While it is exciting to see such updates about an upcoming technology, real world adoption is something nobody can predict. Here are results from a recent survey about self-driven cars conducted in the US.
People aged over 65 are highly skeptical about self-driving cars or ride-hailing services like Uber and Lyft. On the other hand, younger people who were surveyed support adoption of the technology if it’s statistically safer.
In states like California, Nevada and Florida, laws have been passed that have made such cars legal. Many of the technologies of driverless cars are already being used in conventional cars.
Another very interesting player in the emergent self-driving cars market: Tesla. Their approach is starkly opposite to Google’s. The internet giant is experimenting on new features everyday leading up to full vehicular autonomy.
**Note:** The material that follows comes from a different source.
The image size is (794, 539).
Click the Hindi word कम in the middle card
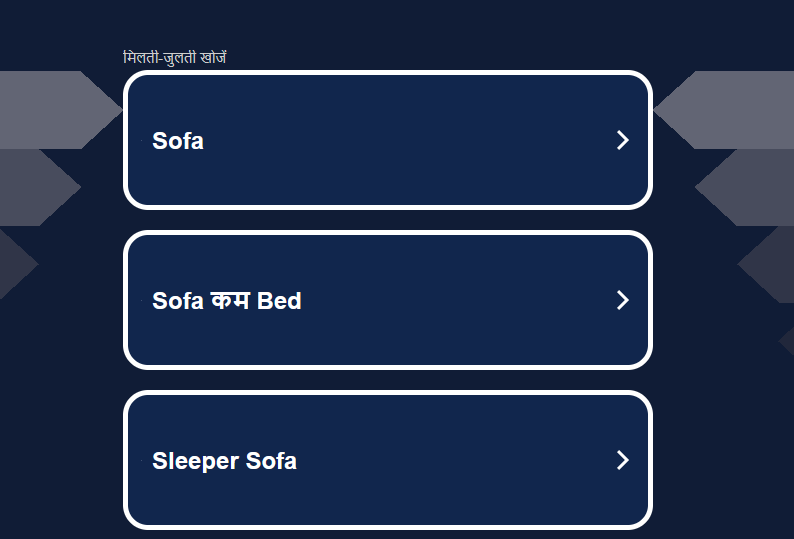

The former, on the other hand, has faith in technology paving the way for complete autonomy someday. In the meantime, their autopilot feature has logged a staggering 47 million miles compared to Google’s 1.5 million miles.
Their approach to the hardware is also different. Tesla believes that cameras and radars would do the job. In a press conference last year, Tesla Motors CEO Elon Musk said that advanced sensors like Google’s LIDAR wouldn’t be required for future Tesla models. This is because these models would still have someone sitting at the wheel (i.e they’re not driverless). Musk confidently stated that fully autonomous Tesla cars would roll out by 2018. Google expects to do the same by 2020. At this point, it’s not clear who the winner of this mad technology race will be. One thing is certain – better use of real-world data, not just lab results, will decide the winner.